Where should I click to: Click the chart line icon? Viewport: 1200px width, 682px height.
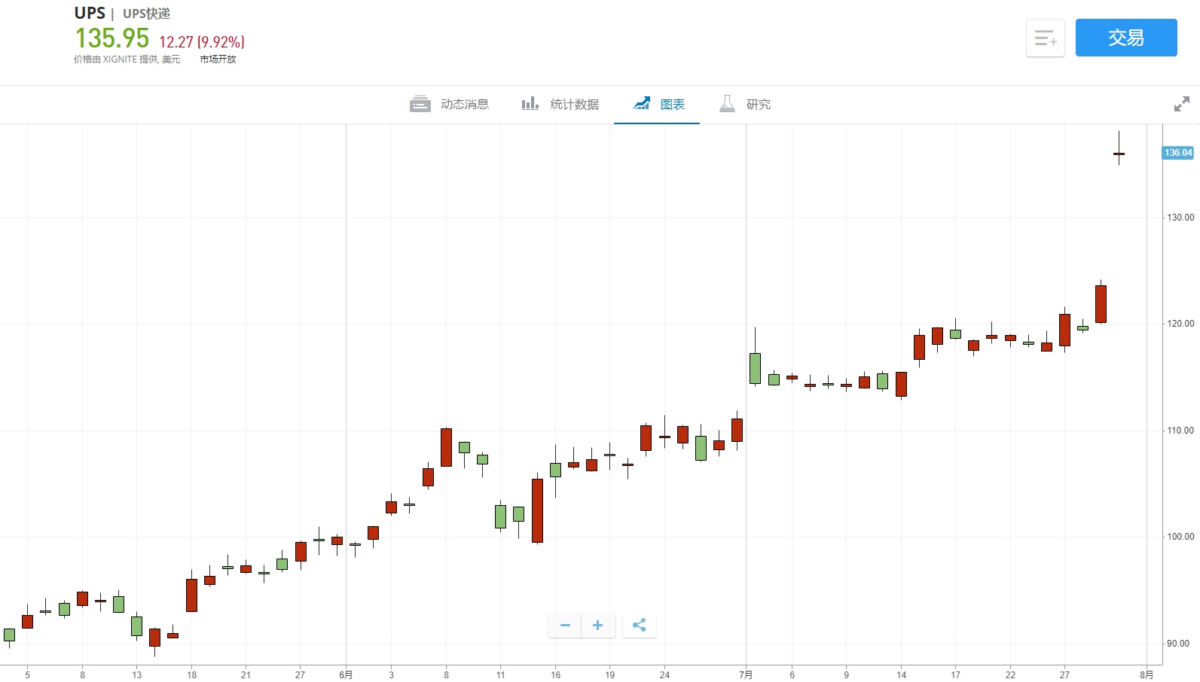[642, 104]
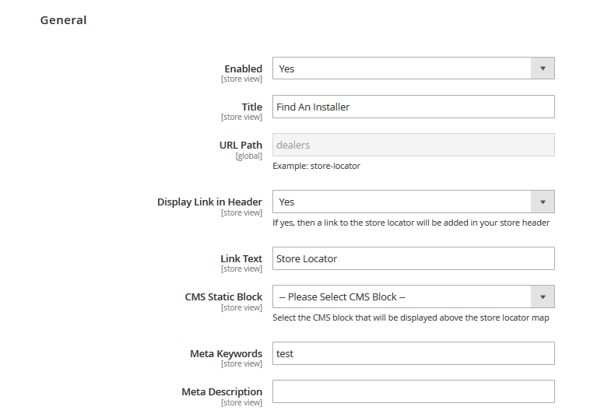
Task: Click the Title field label
Action: pos(251,107)

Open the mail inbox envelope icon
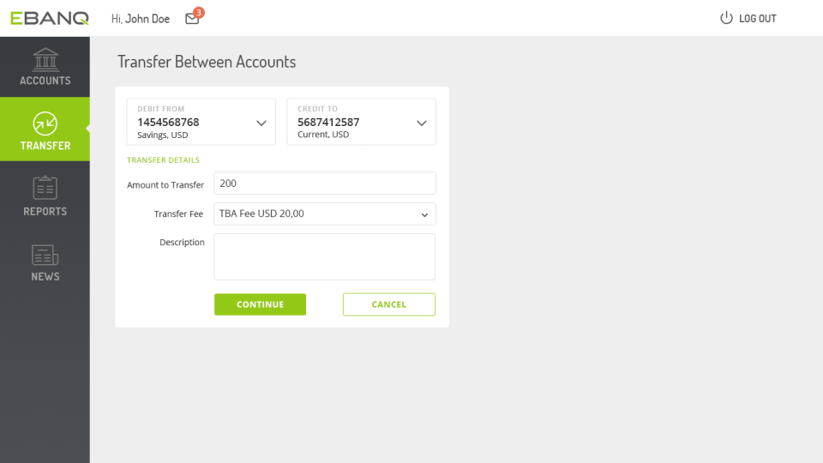(x=192, y=20)
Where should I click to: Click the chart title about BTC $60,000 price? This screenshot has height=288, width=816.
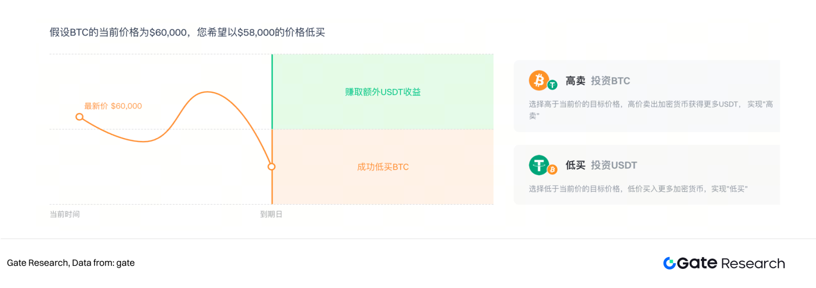pos(187,32)
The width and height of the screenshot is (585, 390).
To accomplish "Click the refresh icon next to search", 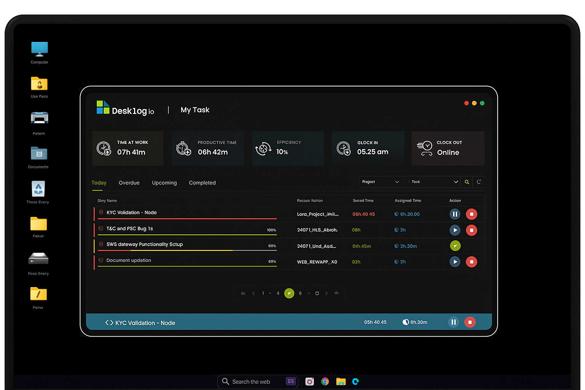I will click(479, 182).
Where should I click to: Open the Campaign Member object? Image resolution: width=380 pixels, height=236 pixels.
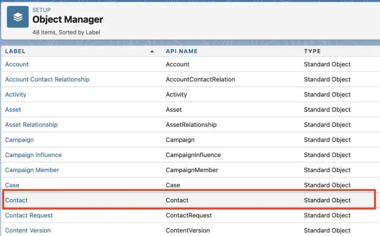tap(32, 170)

__________

From the line that contains "Where should I click to: Open" to the last line of the records above, copy each line exactly, both ends included, and leave the pictures out.

Where should I click to: Open the Campaign Member object? Image resolution: width=380 pixels, height=236 pixels.
tap(32, 170)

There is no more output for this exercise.